Gregorio Collado era un adolescente cuando se quedó sin padres. Tuvo que dejar los estudios porque no podía pagar los libros de texto. Así que decidió buscarse la vida entre sartenes y cacerolas. Primero como pinche en el Hotel Continental de Ávila y luego como jefe de cocina. Hasta que cambia de rumbo y viene a Madrid en busca de nuevas oportunidades. Las encuentra en El Laurel de Baco. Pero Goyo, que conoció a la actriz Sara Montiel y al futbolista Puskas, quería volar por su cuenta. En Begoña -ahora en venta- surcó los cielos de Pozuelo.
El Laurel de Baco era un restaurante del barrio de Moncloa frecuentado por una clientela variopinta. Desde militares y diplomáticos a quienes abandonaban España en busca de una vida mejor y almorzaban en sus salones antes de subirse a un tren con destino Suiza o Alemania. Primero como segundo y luego como Jefe de Cocina Gregorio Collado servía miles de raciones de paella, ragout de ternera, entremeses y pollo asado todos los martes.
Situado en la calle Arcipreste de Hita fue fábrica de cervezas pero servía comidas y organizaba, además de bodas y comuniones, eventos dentro y fuera de sus salones. Algunos de ámbito político, militar y diplomático. Goyo, que acaba de cumplir setenta y cinco años, recuerda la vez que les encargaron el menú que se iba a servir en la inauguración de la presa de Buitrago de Lozoya a la que acudía Franco y que se abrasó las manos haciendo tortillas. Estaba previsto que unas doscientas personas acudieran a comer con el General pero fueron muchas más así que colocaron piedras, prepararon el fuego, pelaron patatas, batieron huevos y se pusieron manos a la obra.

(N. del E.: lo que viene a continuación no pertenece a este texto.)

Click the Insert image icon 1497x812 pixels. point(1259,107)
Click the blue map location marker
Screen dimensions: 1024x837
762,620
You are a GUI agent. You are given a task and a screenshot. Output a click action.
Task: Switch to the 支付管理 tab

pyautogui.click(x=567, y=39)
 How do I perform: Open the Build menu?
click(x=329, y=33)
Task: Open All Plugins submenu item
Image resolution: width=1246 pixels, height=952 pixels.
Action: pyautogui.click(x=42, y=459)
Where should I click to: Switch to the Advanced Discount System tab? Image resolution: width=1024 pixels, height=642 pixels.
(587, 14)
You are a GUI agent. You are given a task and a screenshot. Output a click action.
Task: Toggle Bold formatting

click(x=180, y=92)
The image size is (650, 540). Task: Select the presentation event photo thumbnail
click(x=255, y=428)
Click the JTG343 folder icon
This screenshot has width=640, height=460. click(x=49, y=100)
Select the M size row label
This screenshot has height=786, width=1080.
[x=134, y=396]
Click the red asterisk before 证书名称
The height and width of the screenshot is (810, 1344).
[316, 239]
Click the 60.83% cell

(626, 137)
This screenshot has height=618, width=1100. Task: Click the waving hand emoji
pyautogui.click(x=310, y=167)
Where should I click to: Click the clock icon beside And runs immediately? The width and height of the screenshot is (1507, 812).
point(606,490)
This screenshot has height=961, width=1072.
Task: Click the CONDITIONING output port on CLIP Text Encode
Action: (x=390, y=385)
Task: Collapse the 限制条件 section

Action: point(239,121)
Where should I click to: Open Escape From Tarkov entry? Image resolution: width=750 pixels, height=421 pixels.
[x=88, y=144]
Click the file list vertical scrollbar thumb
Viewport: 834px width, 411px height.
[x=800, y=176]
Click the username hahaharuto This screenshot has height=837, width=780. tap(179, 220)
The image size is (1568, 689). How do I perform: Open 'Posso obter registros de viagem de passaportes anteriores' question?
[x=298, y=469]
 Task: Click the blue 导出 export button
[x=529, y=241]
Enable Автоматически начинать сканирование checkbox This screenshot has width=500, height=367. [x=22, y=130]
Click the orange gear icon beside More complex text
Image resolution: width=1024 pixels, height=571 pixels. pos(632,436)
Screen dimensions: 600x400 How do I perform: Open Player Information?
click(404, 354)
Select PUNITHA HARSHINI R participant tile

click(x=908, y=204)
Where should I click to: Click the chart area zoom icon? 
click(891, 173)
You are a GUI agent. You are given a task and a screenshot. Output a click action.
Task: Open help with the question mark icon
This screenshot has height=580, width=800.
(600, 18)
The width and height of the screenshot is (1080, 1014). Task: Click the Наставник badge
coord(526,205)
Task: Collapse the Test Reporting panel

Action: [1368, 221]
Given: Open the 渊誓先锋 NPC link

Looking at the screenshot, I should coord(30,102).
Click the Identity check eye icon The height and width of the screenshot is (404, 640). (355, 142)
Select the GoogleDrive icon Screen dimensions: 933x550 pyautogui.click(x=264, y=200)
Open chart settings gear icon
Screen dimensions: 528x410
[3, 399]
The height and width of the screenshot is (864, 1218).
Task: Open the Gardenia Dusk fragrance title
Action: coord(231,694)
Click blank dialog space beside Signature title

A Ferenc Puskas lo conoció en la Feria Internacional del Campo. El jugador húngaro del Real Madrid pasó por el pabellón de Argentina, seguramente por recomendación de Alfredo di Stefano, para disfrutar de la carne que el fundador de Begoña preparaba en un asador de más de dos metros. Un cocinero de Buenos Aires le había enseñado a cocinar matambre, tira, chinchulines y bife de chorizo y lomo. Lo mismo ponía la carne en el asador que tamizaba cremas para Sara Montiel y Alberto Cortez en La Campiña, el restaurante que los propietarios de El Laurel de Baco tenían en la Cuesta de Santo Domingo.
Ahora que está jubilado reconoce que no quería que le mandara nadie. Quizás por eso rechazó una oferta para trabajar como jefe de cocina en la Escuela de Estado Mayor y otra en la Embajada de España en Viena. Prefirió montar una casa de comidas en un sótano de Moncloa al que empezaron a acudir cientos de universitarios que pagaban siete pesetas por un menú del día.
Hamburguesas y pinceles
El mesón de la tortilla. El aperitivo. Begoña. Son las aventuras profesionales que un día convirtieron al protagonista de esta historia en hostelero de referencia en Pozuelo. Cuando trabajaba en el bar que rendía homenaje al plato estrella de la gastronomía española casi se lo llevan al cuartelillo por culpa de un malentendido con un jamón. En esa época, y a pesar de las pequeñas dimensiones del local, servía en varios turnos más de un centenar de comidas diarias, sobre todo a los obreros que levantaban las urbanizaciones a las afueras del pueblo.
Las bravas y los ibéricos de la granja familiar eran las estrellas de El Aperitivo. Cuando habla de la receta secreta de la salsa -que sólo su hija conoce- no puedo evitar pensar en el Crustáceo Crujiente, el restaurante de ficción de la serie Bob Esponja, y en la fórmula secreta de las Burger-Cangre-Burger; unas hamburguesas con tanto tirón en fondo de bikini como las de Begoña en Pozuelo.
Si hay un lugar tan recordado como El Norte, la pastelería de Pedro Nieto o la tienda de Saturnino es Begoña. Estaba y está -aunque ahora cerrado y en venta- en la calle Reina Mercedes y era un punto de encuentro para los amantes de las hamburguesas y los sándwiches. Sobre todo los fines de semana.
El café bar era algo más que el mejor sitio del pueblo para disfrutar de deliciosas cenas informales en pareja o con amigos regadas con kétchup y mostaza. Porque tenía churrera en la cocina y se preparaban a diario churros para convertir en ritual el desayuno de sus clientes. Lo mismo pasaba con las tortitas y las meriendas.
Al jubilarse hace una década Goyo cambió cazuelas por lienzos y espumaderas por pinceles. Poco después ganó dos concursos de carteles de Fiestas Patronales.